I had worked various
part-time jobs during college and grad school, but FH/E was my first “real”
office job, so it was all new for me in a lot of ways.
By far my favorite part
of work was interacting with our co-workers. My office mate, Joy, had arrived
at FH/E just a few weeks before us, but she was way ahead of us in cultural
adjustment. Joy's parents lived in Addis Abeba and she was a graduate of the
International Community School of Ethiopia, where her mother taught chemistry.
Joy had recently finished college in the United States and was interested in a
career in international development, so she had returned to Ethiopia to get
some real world experience before starting a graduate program. She was (and I
am sure still is) a very smart and very sweet person, the perfect co-worker.
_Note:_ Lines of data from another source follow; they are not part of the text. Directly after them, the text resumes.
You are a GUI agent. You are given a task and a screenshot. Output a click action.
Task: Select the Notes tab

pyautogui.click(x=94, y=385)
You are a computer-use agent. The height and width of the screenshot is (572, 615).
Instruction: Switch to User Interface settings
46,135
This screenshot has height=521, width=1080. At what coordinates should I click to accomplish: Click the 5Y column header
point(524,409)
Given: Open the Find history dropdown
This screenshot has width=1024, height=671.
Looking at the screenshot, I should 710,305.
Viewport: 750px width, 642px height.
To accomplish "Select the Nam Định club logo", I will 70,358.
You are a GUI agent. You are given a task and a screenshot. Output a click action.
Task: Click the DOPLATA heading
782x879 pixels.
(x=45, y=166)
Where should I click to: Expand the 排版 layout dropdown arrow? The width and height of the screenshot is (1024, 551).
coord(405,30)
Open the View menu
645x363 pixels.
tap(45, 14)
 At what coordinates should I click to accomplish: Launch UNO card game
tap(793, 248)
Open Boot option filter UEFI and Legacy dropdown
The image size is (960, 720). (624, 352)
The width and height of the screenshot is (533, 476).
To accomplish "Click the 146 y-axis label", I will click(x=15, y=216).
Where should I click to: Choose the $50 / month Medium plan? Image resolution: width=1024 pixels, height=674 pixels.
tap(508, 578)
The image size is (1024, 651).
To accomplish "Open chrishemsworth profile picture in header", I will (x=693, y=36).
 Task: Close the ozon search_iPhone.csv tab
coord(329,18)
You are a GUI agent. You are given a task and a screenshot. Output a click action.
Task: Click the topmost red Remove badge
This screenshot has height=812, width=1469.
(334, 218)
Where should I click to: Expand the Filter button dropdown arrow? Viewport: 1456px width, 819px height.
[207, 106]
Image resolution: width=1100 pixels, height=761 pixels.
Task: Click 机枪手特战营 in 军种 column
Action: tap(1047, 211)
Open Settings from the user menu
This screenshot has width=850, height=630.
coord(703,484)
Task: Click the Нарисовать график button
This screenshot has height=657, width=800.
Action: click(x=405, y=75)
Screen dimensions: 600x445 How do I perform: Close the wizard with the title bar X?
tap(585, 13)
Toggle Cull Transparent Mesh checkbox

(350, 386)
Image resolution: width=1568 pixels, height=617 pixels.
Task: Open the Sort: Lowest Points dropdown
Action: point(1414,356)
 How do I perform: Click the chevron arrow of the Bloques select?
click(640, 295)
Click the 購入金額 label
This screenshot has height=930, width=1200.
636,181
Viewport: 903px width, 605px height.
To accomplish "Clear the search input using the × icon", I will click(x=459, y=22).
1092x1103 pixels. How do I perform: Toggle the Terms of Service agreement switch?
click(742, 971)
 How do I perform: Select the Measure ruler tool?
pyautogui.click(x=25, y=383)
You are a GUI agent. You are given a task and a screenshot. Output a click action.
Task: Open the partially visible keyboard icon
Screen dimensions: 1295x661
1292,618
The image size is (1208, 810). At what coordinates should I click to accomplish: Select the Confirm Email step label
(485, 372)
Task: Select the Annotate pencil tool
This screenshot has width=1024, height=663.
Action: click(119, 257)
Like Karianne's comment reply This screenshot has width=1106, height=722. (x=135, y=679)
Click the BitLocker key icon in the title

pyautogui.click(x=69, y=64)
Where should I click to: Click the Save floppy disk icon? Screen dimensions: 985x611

She was living with her parents in their newly constructed house, and I
remember her struggling with the lack of a shower curtain in the small bathroom
– everything got wet, including the toilet paper!
Mekdes and Menbere were
the receptionist and secretary who worked in the front office. Mekdes was very
young and vibrant, and she always seemed have a smile on her face. She had a
very distinctive way of saying “yes” in Amharic with a nod and a sharp intake
of breath that I tried to imitate as I learned to speak the language. Menbere
was older and quieter, gracious and patient with the foreigners who were
invading her space. At the time, there was only one computer in the building
that had access to e-mail, so I spent a lot of time in their office each week composing
and reading messages.
In the middle of the
morning, one of the kitchen staff would come around to each worker with a cup
of hot black tea – “chai” – borne on a metal tray. The tea was always served in
small glasses with about a quarter of an inch of sugar resting at the bottom. Since
we didn’t like our tea so sweet we learned not to disturb the sugar by stirring,
and we never drank the last syrupy sip. After a few days our tea came without sugar,
but with the sugar bowl so we could sweeten it to our taste.
The very best part of
the day – and I know J will agree – was lunchtime. Most of the staff members
made a monthly contribution to pay for groceries and kitchen workers who would
prepare lunch (and tea) at the office every day. Lunch was served in the
ickabayt, the service rooms behind the main office building, and there was a set
menu: shiro wat on Monday, Wednesday, and Friday; siga wat on Tuesday; and “espaghetti”
on Thursday. Siga wat, a type of stew with red pepper and beef, was almost
unbearably spicy for us and was my least favorite food, but the Ethiopian staff
loved it because meat was always a treat for them. Shiro wat, made with red
pepper and chickpeas, was and still is my very favorite type of Ethiopian food,
in spite of the fact that it is the most mundane meal for Ethiopians. The menu
was supplemented with vegetarian side dishes – potatoes and carrots, green
beans, boiled greens – and on very festive occasions we might have a feast of
doro wat, a spicy chicken stew that is Ethiopia’s national dish. In my memory,
the food we ate for lunch at FH/E was the best Ethiopian food we ever ate,
anywhere.
After the meal, a group
of us would gather around the cleared table to spend the rest of the hour
playing Uno. We played with a double deck and it was absolutely cutthroat, with
no quarter given to visitors or illiterate foreigners – so it was a great way
for us to learn our numbers and basic colors in Amharic. Lunch and Uno were
precious minutes to interact with staff from the accounting and logistics
departments, with whom we otherwise had little contact.
The rest of my workday,
in those early days, was occupied with reading reports and otherwise
familiarizing myself with the world of development – metric tonnes and
sustainability and food-for-work and gabions. International aid had become a big
business in the 1980s, and Ethiopia in 1995 was still one of the largest
recipients of money and food assistance from western donors, including
governments and private organizations. However, these donors were starting to
demand a new accountability from NGOs; they wanted to know that their gifts
were going to programs that could produce results. It was my job (and Joy’s) to
develop a reporting system that could not only track how resources were
distributed among the various FH/E projects, but would also demonstrate that
those resources were having a positive effect on the beneficiaries. It was all very different from studying art history, so there was a bit of a learning curve for me.